Members of A2k wishing to send e-mails of condolences to the family of the late NBC News correspondent David Bloom may do so at
BloomFamily@MSNBC.com.
Personal condolence letters may be snail-mailed to:
The Bloom Family
30 Rockefeller Plaza
New York, NY 10112
Friends of the family have established a trust for the benefit of Mr. Bloom's three young daughters. Donations in memoriam may be sent to:
David Bloom Children's Trust
c/o Latham & Watkins
885 - 3rd Ave., Ste. 1000
New York, NY 10022
Peace.
Thank you, williamhenry, for that information.
There is a quote of Lord Byron's which this war in Iraq reminds me of:
"This is the patent age of new inventions
For killing bodies, and for saving souls
All propagated with the best intentions."
Byron is still the writer I would most like to meet...
Mario Puzo wasn't a war correspondent, you effete, shallow snot....just kidding. I wanted to see how it felt to be as deranged as williamhenry.
Read the previous page of the discussion, Jespah. Then you'll get the joke.
Sheesh, I was going to take Petronius and John D. MacDonald and still will, if I may, and if they're willing to go to more than one party. But at the top of my list (of this moment) are Emerson and Calvino.
Do you really think that the fastidious Calvino or the prim Emerson would be seen dead or alive with a vulgarian who writes "Sheesh?"

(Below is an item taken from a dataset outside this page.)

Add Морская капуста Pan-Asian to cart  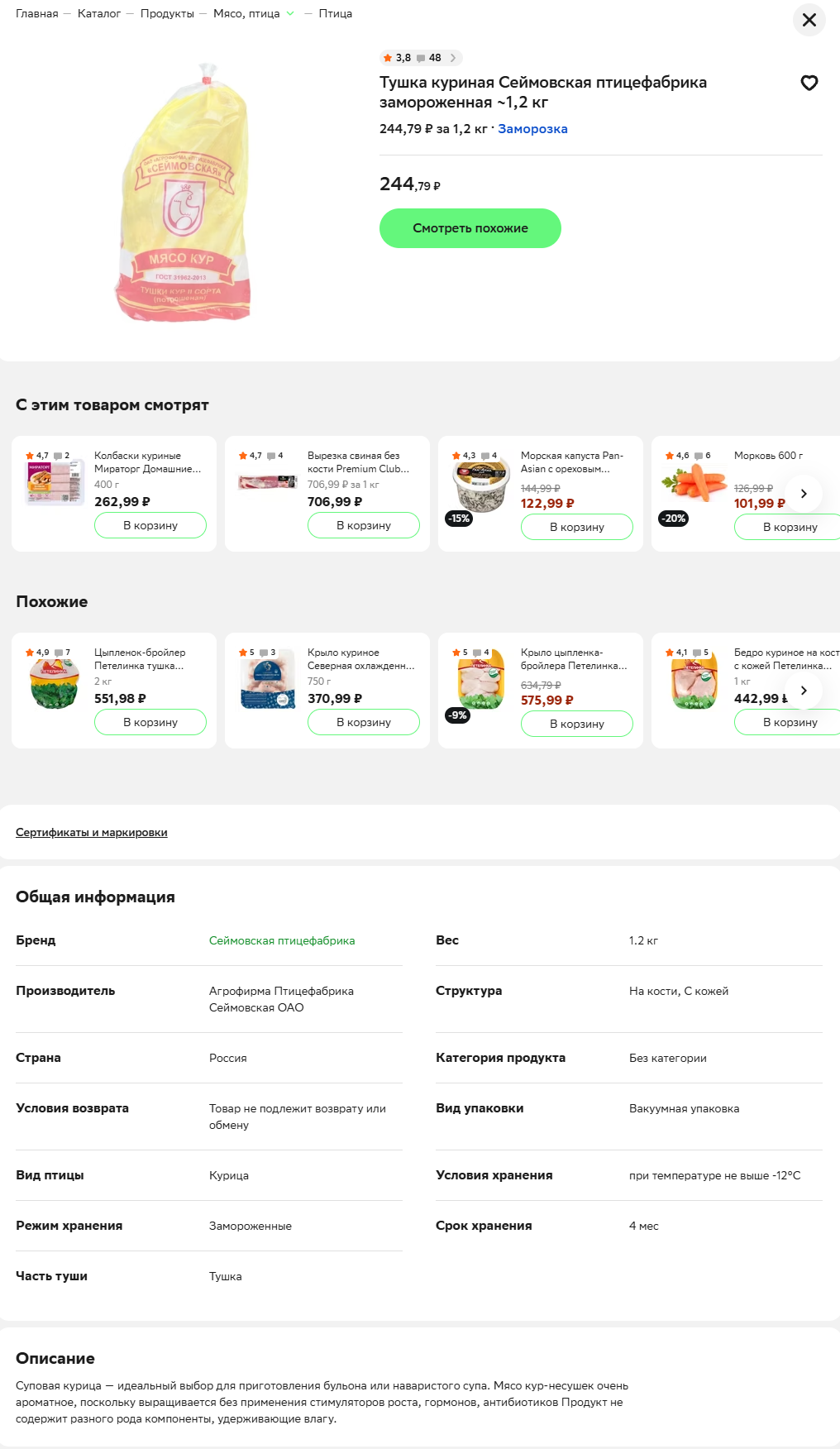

Oh, I imagine they'll get over it, Lar. You won't, but they will.
Jespah - Mario Puzo is a very interesting choice. A talented teller of stories.
Me, I wonder about Moses. I know he didn't write those commandments, but I'd love to have met him on the way down from the mountain to hear what he was saying about carrying those stone tablets.
I have to admit that I would love to talk with Billy S... Avonian Willy... the Bard. I would discuss all the theories of his identity and ask about the Dark Lady.
I would also like to sit with George Eliot and two women very much influenced by her: Louisa May Alcott and Simone de Beauvoir. Once suggested the three of them be taught together as a class to a Harvard prof. Would be very interesting.
I would also like to talk to Dhoudha, a woman from 9th C France who wrote one of those Mirrors for Princes that I discussed on another thread. I would like to discuss Medieval women and marriage, intrigues in the courts of Charlemagne and his sons and so much more with her.
In those same lines, I would love to meet Marie de France to learn who she really was and what inspired her.
Following that meeting, I would like to talk to the chroniclers who put pen to parchment and left the early traces of Arthur.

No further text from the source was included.